My cheap $3 5 pin rotary encoder breakout usually works by incrementing once per click/turn. Basic stuff. Added it to a code which also included a 4067 multiplexer reading analog potentiometers. It began behaving as if it's not reading the encoder sensors in sync, causing erratic things like getting stuck between values, sometimes going the opposite direction, and only really working when I turn it incredibly slowly, if even.

Meanwhile, the potentiometers attached to the multiplexer work fine.

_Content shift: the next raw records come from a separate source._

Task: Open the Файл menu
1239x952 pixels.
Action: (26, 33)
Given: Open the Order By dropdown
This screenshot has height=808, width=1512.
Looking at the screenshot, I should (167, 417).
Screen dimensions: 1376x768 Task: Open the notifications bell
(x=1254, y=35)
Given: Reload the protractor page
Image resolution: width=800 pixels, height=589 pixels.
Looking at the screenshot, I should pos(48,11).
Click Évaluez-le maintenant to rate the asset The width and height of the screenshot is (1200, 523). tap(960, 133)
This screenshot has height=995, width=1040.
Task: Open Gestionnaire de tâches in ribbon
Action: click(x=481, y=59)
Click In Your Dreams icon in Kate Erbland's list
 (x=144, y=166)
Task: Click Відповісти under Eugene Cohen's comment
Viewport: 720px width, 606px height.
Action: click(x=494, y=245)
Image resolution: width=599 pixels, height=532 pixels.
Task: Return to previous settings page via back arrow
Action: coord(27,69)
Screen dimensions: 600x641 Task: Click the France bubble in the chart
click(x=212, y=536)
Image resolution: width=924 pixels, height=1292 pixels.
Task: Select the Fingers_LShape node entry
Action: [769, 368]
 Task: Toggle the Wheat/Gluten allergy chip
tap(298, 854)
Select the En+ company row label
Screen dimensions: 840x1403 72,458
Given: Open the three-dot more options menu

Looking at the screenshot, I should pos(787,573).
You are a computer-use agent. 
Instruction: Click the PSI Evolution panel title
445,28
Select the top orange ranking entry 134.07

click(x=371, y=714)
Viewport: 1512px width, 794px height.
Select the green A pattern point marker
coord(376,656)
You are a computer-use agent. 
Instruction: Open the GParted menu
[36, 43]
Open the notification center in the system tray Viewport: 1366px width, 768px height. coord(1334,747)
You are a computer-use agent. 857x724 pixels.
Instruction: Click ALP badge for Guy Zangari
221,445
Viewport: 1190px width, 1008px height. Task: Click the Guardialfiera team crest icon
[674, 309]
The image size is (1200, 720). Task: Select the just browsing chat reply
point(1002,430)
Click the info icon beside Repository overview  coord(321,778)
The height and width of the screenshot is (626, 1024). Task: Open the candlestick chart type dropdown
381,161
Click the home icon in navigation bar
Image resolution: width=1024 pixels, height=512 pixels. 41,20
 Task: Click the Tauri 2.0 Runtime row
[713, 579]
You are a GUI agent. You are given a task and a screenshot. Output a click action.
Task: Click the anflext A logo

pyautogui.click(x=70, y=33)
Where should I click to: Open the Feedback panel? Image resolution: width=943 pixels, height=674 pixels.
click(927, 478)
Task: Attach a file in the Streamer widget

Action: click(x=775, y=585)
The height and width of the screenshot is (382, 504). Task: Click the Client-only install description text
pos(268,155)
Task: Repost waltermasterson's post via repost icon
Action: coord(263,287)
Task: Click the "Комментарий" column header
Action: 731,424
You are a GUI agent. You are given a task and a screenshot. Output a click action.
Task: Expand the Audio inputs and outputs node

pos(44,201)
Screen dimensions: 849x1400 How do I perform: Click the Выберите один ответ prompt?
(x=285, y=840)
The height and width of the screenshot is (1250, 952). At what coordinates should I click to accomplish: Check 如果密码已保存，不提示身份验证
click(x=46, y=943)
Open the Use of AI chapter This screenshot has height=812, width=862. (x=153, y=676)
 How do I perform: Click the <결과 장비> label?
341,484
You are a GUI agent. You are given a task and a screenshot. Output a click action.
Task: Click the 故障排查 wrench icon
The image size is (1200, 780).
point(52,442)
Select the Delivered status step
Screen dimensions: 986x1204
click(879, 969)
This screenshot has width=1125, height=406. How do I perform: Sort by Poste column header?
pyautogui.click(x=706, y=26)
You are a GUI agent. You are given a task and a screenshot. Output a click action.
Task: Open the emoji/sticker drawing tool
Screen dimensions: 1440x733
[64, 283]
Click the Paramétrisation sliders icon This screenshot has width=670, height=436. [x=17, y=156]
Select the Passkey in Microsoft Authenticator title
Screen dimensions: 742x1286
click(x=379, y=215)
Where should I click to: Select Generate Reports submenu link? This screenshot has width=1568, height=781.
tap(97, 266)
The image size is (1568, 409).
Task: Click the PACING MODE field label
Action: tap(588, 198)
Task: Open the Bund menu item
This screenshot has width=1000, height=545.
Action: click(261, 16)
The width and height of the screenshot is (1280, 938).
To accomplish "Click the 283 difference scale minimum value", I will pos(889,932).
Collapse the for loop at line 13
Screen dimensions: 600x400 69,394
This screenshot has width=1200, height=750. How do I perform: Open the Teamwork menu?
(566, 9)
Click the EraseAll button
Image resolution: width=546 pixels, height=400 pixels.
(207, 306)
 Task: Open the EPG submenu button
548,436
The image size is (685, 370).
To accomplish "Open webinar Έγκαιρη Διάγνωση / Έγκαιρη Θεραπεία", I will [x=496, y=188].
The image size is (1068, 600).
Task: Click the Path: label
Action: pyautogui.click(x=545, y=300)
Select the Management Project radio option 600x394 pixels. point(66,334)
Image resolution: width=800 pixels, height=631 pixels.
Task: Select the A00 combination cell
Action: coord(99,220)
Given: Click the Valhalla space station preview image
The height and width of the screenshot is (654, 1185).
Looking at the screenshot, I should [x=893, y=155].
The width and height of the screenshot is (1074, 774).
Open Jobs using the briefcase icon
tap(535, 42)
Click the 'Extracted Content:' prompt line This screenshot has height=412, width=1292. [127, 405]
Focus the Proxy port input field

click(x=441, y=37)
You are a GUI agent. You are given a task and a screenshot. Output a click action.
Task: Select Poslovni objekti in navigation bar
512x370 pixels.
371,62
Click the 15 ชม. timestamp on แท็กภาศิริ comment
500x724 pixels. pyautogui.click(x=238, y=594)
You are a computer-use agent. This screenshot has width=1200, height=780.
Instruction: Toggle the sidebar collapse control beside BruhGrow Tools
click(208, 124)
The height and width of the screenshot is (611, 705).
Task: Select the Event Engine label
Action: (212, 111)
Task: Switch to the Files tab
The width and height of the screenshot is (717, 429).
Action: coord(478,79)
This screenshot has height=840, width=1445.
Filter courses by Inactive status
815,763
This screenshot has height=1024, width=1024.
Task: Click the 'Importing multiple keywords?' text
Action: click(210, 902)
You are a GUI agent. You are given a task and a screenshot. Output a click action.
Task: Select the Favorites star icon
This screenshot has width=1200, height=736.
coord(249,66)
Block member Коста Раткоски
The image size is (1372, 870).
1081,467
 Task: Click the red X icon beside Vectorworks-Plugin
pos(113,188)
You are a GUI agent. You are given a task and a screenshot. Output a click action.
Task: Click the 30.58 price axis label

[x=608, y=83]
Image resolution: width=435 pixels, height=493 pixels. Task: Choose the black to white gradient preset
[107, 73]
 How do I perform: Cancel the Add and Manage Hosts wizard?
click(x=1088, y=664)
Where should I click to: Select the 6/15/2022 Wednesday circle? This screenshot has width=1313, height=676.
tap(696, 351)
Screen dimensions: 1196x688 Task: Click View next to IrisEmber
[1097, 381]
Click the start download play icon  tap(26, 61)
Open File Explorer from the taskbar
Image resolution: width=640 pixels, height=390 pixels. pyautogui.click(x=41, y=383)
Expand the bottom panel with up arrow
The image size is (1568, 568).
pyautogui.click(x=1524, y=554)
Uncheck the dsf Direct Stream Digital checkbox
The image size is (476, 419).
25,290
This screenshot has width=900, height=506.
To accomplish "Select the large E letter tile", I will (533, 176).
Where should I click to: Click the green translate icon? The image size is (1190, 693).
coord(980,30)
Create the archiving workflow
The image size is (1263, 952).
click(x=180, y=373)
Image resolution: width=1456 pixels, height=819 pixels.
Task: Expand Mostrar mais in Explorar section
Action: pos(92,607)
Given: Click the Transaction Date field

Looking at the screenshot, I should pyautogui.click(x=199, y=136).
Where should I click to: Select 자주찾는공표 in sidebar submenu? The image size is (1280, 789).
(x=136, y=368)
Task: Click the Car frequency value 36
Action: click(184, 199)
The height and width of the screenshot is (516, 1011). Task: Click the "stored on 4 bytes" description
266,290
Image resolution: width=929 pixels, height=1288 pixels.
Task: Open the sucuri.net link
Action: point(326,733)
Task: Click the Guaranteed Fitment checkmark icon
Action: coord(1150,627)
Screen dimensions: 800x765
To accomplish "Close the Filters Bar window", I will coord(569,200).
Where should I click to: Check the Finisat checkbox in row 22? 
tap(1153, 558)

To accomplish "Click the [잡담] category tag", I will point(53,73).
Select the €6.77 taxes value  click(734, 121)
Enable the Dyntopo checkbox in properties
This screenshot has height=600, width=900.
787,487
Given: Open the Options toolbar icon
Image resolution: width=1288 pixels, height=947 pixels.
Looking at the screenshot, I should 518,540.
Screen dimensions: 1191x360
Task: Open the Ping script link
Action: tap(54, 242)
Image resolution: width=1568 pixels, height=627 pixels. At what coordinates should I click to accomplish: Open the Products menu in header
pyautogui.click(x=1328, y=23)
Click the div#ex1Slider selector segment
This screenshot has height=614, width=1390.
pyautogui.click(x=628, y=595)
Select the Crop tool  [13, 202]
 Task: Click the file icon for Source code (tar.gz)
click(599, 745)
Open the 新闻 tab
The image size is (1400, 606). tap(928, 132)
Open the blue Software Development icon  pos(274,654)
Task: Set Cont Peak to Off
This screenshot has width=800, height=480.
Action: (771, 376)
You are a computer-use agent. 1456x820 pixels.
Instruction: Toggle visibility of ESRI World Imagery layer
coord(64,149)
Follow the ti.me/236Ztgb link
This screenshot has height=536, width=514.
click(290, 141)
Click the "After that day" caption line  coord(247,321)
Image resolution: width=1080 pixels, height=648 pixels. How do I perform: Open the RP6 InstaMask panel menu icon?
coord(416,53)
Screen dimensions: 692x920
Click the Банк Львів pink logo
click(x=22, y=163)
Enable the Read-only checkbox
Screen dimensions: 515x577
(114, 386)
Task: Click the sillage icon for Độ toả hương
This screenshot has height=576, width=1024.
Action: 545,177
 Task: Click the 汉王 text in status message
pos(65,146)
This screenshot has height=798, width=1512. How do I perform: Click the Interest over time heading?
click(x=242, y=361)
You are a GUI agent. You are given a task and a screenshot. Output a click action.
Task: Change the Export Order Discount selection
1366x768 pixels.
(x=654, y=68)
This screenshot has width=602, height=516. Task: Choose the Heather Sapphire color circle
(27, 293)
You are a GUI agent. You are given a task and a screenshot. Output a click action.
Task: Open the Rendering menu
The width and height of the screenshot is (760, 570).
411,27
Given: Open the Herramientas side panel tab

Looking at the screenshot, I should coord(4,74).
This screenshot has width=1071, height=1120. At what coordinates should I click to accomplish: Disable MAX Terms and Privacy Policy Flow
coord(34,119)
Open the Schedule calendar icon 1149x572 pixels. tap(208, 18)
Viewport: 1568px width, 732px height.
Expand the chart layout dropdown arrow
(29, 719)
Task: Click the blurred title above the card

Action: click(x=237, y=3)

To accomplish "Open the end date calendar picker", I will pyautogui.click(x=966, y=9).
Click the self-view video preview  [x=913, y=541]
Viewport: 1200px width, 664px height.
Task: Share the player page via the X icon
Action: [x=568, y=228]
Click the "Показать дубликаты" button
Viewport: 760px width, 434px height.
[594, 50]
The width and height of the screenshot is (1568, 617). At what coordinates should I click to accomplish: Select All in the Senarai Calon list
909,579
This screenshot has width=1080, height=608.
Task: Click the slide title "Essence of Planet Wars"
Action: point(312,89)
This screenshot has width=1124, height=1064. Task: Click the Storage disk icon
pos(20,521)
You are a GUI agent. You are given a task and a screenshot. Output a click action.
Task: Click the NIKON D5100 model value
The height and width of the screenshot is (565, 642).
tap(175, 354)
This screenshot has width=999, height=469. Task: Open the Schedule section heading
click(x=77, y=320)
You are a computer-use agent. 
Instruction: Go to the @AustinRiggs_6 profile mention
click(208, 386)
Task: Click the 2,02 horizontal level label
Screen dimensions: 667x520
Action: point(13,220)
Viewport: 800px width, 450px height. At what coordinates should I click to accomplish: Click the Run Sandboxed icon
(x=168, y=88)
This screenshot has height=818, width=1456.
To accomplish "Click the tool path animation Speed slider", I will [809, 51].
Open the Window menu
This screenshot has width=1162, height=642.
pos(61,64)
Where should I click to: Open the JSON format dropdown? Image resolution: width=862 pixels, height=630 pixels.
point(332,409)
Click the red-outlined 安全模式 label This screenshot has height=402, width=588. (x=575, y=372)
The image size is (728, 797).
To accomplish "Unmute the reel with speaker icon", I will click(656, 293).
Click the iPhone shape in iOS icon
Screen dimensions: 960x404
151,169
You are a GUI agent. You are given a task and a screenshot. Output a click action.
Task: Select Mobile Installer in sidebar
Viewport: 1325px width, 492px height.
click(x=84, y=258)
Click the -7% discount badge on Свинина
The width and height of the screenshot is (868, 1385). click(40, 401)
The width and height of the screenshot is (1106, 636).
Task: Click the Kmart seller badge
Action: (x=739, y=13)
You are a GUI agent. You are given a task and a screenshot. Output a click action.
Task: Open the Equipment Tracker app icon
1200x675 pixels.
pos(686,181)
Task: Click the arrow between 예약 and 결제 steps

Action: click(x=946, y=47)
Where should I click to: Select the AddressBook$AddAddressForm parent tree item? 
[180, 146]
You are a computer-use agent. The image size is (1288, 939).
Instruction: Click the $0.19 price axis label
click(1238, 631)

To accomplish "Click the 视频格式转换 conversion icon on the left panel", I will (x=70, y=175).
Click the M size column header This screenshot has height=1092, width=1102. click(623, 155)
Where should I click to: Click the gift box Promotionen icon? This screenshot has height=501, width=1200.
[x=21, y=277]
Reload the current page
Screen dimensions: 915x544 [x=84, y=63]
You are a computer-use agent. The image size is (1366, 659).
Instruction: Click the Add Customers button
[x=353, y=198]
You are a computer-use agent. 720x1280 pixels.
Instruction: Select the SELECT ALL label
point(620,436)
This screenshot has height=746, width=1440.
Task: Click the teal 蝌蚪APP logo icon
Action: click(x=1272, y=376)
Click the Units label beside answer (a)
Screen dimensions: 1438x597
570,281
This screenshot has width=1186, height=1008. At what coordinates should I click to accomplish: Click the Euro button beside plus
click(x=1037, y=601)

The section of the code that seems to be causing the trouble is for the multiplexer output pins. When I comment it out, independent of the multiplexer's analog pin for debugging purposes, the encoder goes back to normal behavior. The pins on the board were close so I moved them across them further away, but the lag persists still. You'll see in the code below, the mux pins are in a for loop which continues to the analog read, but the encoder still works with the analog read portion of the loop left in.

is there a way to separate the two in the code so that the encoder is unaffected by the mux pins? Here's the portion of the code that I commented out, which made the encoder work properly again:

 for (int i = 0; i < 16; i++) {
    int channel = i;
    digitalWrite(muxPin0, bitRead(channel, 0));
    digitalWrite(muxPin1, bitRead(channel, 1));
    digitalWrite(muxPin2, bitRead(channel, 2));
    digitalWrite(muxPin3, bitRead(channel, 3));

You do know you can write

for (int channel = 0; channel < 16; channel++) {

...and that we can't see the rest of your code, or your schematic?

I don't think it's possible to read a rotary encoder through a multiplexer. After all, the status of one pin ("data") must be read on a transition of the other one ("clock"). A better way is to connect both wires directly to GPIO pins, and use a library to read the encoder.

See A Library for the Arduino environment for using a rotary encoder as an input.

I've not used rotary encoders for a while but I remember needing to read them once per millisecond for them to be reliable. Introducing a multiplexer between the encoder and the microcontroller is going to make that somewhere between difficult and impossible.

Erik_Baas:
I don't think it's possible to read a rotary encoder through a multiplexer. After all, the status of one pin ("data") must be read on a transition of the other one ("clock").

You can poll a pin status instead of using interrupts. But polling interval should be around 1mSec. So it's possible to use a multiplexer but it's not a trivial task.